Emergent Symbolic Mechanisms Support Abstract Reasoning in Large Language Models
This addresses the debate on the robustness of reasoning in LLMs by showing how symbolic mechanisms emerge, potentially bridging symbolic and neural network approaches, though it is incremental in clarifying existing capabilities.
The study investigated the internal mechanisms enabling abstract reasoning in large language models, identifying an emergent symbolic architecture that performs computations like symbol abstraction, symbolic induction, and retrieval across model layers.

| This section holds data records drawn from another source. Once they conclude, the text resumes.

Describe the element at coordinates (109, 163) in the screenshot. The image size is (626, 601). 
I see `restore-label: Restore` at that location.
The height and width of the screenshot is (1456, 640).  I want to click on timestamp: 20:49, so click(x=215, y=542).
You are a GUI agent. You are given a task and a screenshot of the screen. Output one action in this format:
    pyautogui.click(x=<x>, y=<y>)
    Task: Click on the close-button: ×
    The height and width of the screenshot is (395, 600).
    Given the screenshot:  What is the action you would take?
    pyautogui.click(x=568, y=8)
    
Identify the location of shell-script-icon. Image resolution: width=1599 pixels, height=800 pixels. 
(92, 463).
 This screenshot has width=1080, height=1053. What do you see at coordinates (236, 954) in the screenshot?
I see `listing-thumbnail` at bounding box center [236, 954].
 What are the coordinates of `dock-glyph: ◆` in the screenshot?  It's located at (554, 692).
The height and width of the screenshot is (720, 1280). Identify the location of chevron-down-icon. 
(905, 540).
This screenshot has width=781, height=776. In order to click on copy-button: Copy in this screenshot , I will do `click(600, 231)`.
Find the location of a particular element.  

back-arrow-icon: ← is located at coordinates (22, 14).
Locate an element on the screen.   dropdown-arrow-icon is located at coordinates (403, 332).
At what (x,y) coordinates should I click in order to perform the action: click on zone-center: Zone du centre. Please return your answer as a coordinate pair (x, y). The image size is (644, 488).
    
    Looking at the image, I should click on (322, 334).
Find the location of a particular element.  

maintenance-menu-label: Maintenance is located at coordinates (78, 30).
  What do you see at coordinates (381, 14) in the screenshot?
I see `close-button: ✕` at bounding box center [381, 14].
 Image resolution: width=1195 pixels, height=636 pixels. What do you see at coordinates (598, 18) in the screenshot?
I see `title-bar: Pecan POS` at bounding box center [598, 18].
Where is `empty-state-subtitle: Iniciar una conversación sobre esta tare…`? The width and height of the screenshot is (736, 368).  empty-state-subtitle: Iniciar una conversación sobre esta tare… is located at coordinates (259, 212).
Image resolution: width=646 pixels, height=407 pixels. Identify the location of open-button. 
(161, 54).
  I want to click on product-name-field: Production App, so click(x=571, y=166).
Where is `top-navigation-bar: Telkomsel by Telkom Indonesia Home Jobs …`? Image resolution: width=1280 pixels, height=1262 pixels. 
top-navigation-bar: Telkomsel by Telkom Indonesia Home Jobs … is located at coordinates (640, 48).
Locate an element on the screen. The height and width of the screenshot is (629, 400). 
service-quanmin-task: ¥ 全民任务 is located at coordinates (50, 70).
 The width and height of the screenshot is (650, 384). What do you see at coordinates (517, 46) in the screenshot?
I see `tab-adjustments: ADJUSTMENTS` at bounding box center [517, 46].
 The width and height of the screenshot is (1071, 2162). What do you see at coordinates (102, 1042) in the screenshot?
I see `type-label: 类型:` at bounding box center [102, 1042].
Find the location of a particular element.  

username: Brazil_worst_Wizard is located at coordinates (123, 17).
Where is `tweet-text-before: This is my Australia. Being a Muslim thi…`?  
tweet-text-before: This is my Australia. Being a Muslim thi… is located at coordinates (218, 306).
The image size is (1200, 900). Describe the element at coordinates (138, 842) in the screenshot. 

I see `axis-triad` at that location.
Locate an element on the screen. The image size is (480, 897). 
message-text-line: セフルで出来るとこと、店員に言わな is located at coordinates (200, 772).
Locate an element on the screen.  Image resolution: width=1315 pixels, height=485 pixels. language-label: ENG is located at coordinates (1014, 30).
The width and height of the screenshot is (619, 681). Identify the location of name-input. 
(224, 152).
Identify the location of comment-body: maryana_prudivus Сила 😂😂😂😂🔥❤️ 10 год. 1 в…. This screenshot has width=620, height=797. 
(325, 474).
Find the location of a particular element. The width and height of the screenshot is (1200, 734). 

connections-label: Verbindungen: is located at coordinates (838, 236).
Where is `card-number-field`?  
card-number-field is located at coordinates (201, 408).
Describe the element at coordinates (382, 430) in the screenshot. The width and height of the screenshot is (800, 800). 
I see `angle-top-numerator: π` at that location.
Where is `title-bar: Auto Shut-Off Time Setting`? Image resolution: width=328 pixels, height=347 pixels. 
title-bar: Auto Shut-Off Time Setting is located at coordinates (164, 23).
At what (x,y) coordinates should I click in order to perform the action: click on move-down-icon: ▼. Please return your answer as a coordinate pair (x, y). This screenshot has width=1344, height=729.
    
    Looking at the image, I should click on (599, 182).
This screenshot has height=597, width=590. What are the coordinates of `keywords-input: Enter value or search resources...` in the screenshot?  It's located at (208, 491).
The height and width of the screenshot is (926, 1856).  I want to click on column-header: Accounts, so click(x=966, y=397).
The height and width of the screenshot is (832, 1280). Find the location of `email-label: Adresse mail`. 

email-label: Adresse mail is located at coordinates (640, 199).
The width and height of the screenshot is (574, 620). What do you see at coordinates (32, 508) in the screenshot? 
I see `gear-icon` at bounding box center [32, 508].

Many recent studies have found evidence for emergent reasoning capabilities in large language models (LLMs), but debate persists concerning the robustness of these capabilities, and the extent to which they depend on structured reasoning mechanisms. To shed light on these issues, we study the internal mechanisms that support abstract reasoning in LLMs. We identify an emergent symbolic architecture that implements abstract reasoning via a series of three computations. In early layers, symbol abstraction heads convert input tokens to abstract variables based on the relations between those tokens. In intermediate layers, symbolic induction heads perform sequence induction over these abstract variables. Finally, in later layers, retrieval heads predict the next token by retrieving the value associated with the predicted abstract variable. These results point toward a resolution of the longstanding debate between symbolic and neural network approaches, suggesting that emergent reasoning in neural networks depends on the emergence of symbolic mechanisms.